• **Challenge**
Copy out the records below, changing every "Where should I click to" to "Where do I click to" and leaving everything else as it is.
— START Input rows —
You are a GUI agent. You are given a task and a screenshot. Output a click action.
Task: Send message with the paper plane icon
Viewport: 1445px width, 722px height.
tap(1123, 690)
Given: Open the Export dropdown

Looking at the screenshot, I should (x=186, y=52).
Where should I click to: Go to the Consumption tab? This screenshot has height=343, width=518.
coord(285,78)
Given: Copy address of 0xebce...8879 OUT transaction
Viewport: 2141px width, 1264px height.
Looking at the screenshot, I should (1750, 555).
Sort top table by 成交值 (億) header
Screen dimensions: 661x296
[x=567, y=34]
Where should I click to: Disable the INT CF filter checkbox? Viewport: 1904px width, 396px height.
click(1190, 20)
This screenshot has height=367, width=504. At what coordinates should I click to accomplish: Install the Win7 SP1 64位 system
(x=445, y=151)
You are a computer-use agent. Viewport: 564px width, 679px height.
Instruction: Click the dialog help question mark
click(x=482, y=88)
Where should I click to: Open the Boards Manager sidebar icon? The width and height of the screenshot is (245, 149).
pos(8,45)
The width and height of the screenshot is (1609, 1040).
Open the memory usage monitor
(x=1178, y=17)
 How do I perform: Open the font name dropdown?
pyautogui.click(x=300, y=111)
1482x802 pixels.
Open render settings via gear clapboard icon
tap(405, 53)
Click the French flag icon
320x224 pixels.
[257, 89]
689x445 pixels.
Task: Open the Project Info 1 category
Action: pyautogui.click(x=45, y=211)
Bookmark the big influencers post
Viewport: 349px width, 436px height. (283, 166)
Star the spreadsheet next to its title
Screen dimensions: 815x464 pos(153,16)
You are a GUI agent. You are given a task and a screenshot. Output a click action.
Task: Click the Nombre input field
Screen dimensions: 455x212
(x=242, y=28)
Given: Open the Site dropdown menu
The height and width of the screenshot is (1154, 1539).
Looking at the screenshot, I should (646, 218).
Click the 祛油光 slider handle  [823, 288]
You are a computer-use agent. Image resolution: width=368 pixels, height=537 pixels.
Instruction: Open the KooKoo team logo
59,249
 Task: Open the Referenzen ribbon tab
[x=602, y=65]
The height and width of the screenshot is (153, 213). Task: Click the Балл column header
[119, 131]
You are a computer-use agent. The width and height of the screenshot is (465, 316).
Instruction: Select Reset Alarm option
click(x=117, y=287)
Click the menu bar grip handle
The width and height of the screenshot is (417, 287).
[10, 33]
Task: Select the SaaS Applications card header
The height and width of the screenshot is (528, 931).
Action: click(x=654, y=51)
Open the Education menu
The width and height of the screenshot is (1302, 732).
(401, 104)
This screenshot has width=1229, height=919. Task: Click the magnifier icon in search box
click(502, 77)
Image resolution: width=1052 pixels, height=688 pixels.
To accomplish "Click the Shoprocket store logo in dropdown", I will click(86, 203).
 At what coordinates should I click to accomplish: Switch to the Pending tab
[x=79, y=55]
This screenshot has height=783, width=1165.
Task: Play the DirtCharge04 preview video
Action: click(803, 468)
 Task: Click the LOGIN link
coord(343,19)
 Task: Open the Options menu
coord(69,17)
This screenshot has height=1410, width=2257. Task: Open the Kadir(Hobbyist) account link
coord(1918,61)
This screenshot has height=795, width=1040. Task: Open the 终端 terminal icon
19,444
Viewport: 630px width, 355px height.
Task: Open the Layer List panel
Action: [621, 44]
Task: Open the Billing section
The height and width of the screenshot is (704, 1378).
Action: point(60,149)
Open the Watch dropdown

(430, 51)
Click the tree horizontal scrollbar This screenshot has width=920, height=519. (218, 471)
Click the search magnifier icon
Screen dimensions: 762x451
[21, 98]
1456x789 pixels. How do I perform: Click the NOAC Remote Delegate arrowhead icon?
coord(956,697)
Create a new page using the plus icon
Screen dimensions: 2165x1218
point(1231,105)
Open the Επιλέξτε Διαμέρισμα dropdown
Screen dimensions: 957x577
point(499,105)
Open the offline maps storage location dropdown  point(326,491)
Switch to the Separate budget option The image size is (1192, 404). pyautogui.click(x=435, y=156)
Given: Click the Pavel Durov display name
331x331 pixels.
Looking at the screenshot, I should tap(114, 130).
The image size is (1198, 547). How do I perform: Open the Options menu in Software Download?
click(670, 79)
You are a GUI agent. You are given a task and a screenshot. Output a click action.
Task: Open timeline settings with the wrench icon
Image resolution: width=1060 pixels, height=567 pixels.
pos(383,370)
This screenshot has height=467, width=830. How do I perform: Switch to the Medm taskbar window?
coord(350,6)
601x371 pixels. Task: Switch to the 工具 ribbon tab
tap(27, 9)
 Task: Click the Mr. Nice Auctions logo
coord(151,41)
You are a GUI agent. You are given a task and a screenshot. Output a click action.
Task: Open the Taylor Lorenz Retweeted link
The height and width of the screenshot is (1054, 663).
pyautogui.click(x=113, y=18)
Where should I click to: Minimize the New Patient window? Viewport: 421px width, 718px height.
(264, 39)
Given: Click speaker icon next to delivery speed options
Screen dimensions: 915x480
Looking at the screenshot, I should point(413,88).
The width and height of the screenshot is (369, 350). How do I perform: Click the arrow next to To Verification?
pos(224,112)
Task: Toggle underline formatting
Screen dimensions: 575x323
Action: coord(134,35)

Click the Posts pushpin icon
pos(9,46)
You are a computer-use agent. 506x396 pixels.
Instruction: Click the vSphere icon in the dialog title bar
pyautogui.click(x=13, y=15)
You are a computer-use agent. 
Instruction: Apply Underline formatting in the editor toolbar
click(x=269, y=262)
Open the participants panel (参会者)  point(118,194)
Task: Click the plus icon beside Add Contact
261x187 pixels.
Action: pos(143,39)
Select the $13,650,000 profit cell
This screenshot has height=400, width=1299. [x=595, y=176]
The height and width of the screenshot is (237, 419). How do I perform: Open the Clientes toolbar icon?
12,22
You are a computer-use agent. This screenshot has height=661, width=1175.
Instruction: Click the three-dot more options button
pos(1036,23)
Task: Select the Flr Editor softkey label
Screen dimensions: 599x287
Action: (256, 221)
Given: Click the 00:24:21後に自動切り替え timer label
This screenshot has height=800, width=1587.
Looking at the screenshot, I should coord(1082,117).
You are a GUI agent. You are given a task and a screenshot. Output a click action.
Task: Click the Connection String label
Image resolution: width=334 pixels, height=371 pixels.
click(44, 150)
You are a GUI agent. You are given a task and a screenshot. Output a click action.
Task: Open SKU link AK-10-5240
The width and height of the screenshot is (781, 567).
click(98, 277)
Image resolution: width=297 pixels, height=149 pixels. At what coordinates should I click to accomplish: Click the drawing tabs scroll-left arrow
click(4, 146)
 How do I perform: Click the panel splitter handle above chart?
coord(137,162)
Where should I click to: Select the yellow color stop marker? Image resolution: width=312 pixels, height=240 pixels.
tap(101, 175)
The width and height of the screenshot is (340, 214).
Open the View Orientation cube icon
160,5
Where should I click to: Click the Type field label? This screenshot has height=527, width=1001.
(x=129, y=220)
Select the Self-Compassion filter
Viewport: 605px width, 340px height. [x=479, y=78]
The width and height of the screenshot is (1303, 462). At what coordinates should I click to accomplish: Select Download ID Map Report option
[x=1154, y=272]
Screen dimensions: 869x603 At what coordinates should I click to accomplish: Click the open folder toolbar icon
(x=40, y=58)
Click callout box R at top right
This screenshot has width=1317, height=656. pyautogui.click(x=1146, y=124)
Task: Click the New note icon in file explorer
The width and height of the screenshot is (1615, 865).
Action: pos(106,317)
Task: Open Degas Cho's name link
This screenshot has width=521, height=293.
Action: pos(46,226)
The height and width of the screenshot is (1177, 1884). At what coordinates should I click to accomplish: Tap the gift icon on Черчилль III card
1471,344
— END Input rows —
• **Full response**
You are a GUI agent. You are given a task and a screenshot. Output a click action.
Task: Send message with the paper plane icon
Viewport: 1445px width, 722px height.
tap(1123, 690)
Given: Open the Export dropdown

Looking at the screenshot, I should (x=186, y=52).
Where do I click to: Go to the Consumption tab? This screenshot has height=343, width=518.
coord(285,78)
Given: Copy address of 0xebce...8879 OUT transaction
Viewport: 2141px width, 1264px height.
Looking at the screenshot, I should (1750, 555).
Sort top table by 成交值 (億) header
Screen dimensions: 661x296
[x=567, y=34]
Where do I click to: Disable the INT CF filter checkbox? Viewport: 1904px width, 396px height.
click(1190, 20)
This screenshot has height=367, width=504. At what coordinates should I click to accomplish: Install the Win7 SP1 64位 system
(x=445, y=151)
You are a computer-use agent. Viewport: 564px width, 679px height.
Instruction: Click the dialog help question mark
click(x=482, y=88)
Where do I click to: Open the Boards Manager sidebar icon? The width and height of the screenshot is (245, 149).
pos(8,45)
The width and height of the screenshot is (1609, 1040).
Open the memory usage monitor
(x=1178, y=17)
 How do I perform: Open the font name dropdown?
pyautogui.click(x=300, y=111)
1482x802 pixels.
Open render settings via gear clapboard icon
tap(405, 53)
Click the French flag icon
320x224 pixels.
[257, 89]
689x445 pixels.
Task: Open the Project Info 1 category
Action: pyautogui.click(x=45, y=211)
Bookmark the big influencers post
Viewport: 349px width, 436px height. (283, 166)
Star the spreadsheet next to its title
Screen dimensions: 815x464 pos(153,16)
You are a GUI agent. You are given a task and a screenshot. Output a click action.
Task: Click the Nombre input field
Screen dimensions: 455x212
(x=242, y=28)
Given: Open the Site dropdown menu
The height and width of the screenshot is (1154, 1539).
Looking at the screenshot, I should (646, 218).
Click the 祛油光 slider handle  [823, 288]
You are a computer-use agent. Image resolution: width=368 pixels, height=537 pixels.
Instruction: Open the KooKoo team logo
59,249
 Task: Open the Referenzen ribbon tab
[x=602, y=65]
The height and width of the screenshot is (153, 213). Task: Click the Балл column header
[119, 131]
You are a computer-use agent. The width and height of the screenshot is (465, 316).
Instruction: Select Reset Alarm option
click(x=117, y=287)
Click the menu bar grip handle
The width and height of the screenshot is (417, 287).
[10, 33]
Task: Select the SaaS Applications card header
The height and width of the screenshot is (528, 931).
Action: click(x=654, y=51)
Open the Education menu
The width and height of the screenshot is (1302, 732).
(401, 104)
This screenshot has width=1229, height=919. Task: Click the magnifier icon in search box
click(502, 77)
Image resolution: width=1052 pixels, height=688 pixels.
To accomplish "Click the Shoprocket store logo in dropdown", I will click(86, 203).
 At what coordinates should I click to accomplish: Switch to the Pending tab
[x=79, y=55]
This screenshot has height=783, width=1165.
Task: Play the DirtCharge04 preview video
Action: click(803, 468)
 Task: Click the LOGIN link
coord(343,19)
 Task: Open the Options menu
coord(69,17)
This screenshot has height=1410, width=2257. Task: Open the Kadir(Hobbyist) account link
coord(1918,61)
This screenshot has height=795, width=1040. Task: Open the 终端 terminal icon
19,444
Viewport: 630px width, 355px height.
Task: Open the Layer List panel
Action: [621, 44]
Task: Open the Billing section
The height and width of the screenshot is (704, 1378).
Action: point(60,149)
Open the Watch dropdown

(430, 51)
Click the tree horizontal scrollbar This screenshot has width=920, height=519. (218, 471)
Click the search magnifier icon
Screen dimensions: 762x451
[21, 98]
1456x789 pixels. How do I perform: Click the NOAC Remote Delegate arrowhead icon?
coord(956,697)
Create a new page using the plus icon
Screen dimensions: 2165x1218
point(1231,105)
Open the Επιλέξτε Διαμέρισμα dropdown
Screen dimensions: 957x577
point(499,105)
Open the offline maps storage location dropdown  point(326,491)
Switch to the Separate budget option The image size is (1192, 404). pyautogui.click(x=435, y=156)
Given: Click the Pavel Durov display name
331x331 pixels.
Looking at the screenshot, I should tap(114, 130).
The image size is (1198, 547). How do I perform: Open the Options menu in Software Download?
click(670, 79)
You are a GUI agent. You are given a task and a screenshot. Output a click action.
Task: Open timeline settings with the wrench icon
Image resolution: width=1060 pixels, height=567 pixels.
pos(383,370)
This screenshot has height=467, width=830. How do I perform: Switch to the Medm taskbar window?
coord(350,6)
601x371 pixels. Task: Switch to the 工具 ribbon tab
tap(27, 9)
 Task: Click the Mr. Nice Auctions logo
coord(151,41)
You are a GUI agent. You are given a task and a screenshot. Output a click action.
Task: Open the Taylor Lorenz Retweeted link
The height and width of the screenshot is (1054, 663).
pyautogui.click(x=113, y=18)
Where do I click to: Minimize the New Patient window? Viewport: 421px width, 718px height.
(264, 39)
Given: Click speaker icon next to delivery speed options
Screen dimensions: 915x480
Looking at the screenshot, I should point(413,88).
The width and height of the screenshot is (369, 350). How do I perform: Click the arrow next to To Verification?
pos(224,112)
Task: Toggle underline formatting
Screen dimensions: 575x323
Action: coord(134,35)

Click the Posts pushpin icon
pos(9,46)
You are a computer-use agent. 506x396 pixels.
Instruction: Click the vSphere icon in the dialog title bar
pyautogui.click(x=13, y=15)
You are a computer-use agent. 
Instruction: Apply Underline formatting in the editor toolbar
click(x=269, y=262)
Open the participants panel (参会者)  point(118,194)
Task: Click the plus icon beside Add Contact
261x187 pixels.
Action: pos(143,39)
Select the $13,650,000 profit cell
This screenshot has height=400, width=1299. [x=595, y=176]
The height and width of the screenshot is (237, 419). How do I perform: Open the Clientes toolbar icon?
12,22
You are a computer-use agent. This screenshot has height=661, width=1175.
Instruction: Click the three-dot more options button
pos(1036,23)
Task: Select the Flr Editor softkey label
Screen dimensions: 599x287
Action: (256, 221)
Given: Click the 00:24:21後に自動切り替え timer label
This screenshot has height=800, width=1587.
Looking at the screenshot, I should coord(1082,117).
You are a GUI agent. You are given a task and a screenshot. Output a click action.
Task: Click the Connection String label
Image resolution: width=334 pixels, height=371 pixels.
click(44, 150)
You are a GUI agent. You are given a task and a screenshot. Output a click action.
Task: Open SKU link AK-10-5240
The width and height of the screenshot is (781, 567).
click(98, 277)
Image resolution: width=297 pixels, height=149 pixels. At what coordinates should I click to accomplish: Click the drawing tabs scroll-left arrow
click(4, 146)
 How do I perform: Click the panel splitter handle above chart?
coord(137,162)
Where do I click to: Select the yellow color stop marker? Image resolution: width=312 pixels, height=240 pixels.
tap(101, 175)
The width and height of the screenshot is (340, 214).
Open the View Orientation cube icon
160,5
Where do I click to: Click the Type field label? This screenshot has height=527, width=1001.
(x=129, y=220)
Select the Self-Compassion filter
Viewport: 605px width, 340px height. [x=479, y=78]
The width and height of the screenshot is (1303, 462). At what coordinates should I click to accomplish: Select Download ID Map Report option
[x=1154, y=272]
Screen dimensions: 869x603 At what coordinates should I click to accomplish: Click the open folder toolbar icon
(x=40, y=58)
Click callout box R at top right
This screenshot has width=1317, height=656. pyautogui.click(x=1146, y=124)
Task: Click the New note icon in file explorer
The width and height of the screenshot is (1615, 865).
Action: pos(106,317)
Task: Open Degas Cho's name link
This screenshot has width=521, height=293.
Action: pos(46,226)
The height and width of the screenshot is (1177, 1884). At what coordinates should I click to accomplish: Tap the gift icon on Черчилль III card
1471,344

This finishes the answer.